Transcribe the records verbatim, from the line containing "Screen dimensions: 676x525" through the line containing "Task: Close the", including both of those lines.
[PROVIDED DATA start]
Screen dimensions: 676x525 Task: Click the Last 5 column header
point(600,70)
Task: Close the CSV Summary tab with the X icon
[PROVIDED DATA end]
[PROVIDED DATA start]
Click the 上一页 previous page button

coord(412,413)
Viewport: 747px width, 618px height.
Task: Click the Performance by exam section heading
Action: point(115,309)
[PROVIDED DATA end]
## RESPONSE BELOW
Screen dimensions: 676x525 Task: Click the Last 5 column header
point(600,70)
Task: Close the CSV Summary tab with the X icon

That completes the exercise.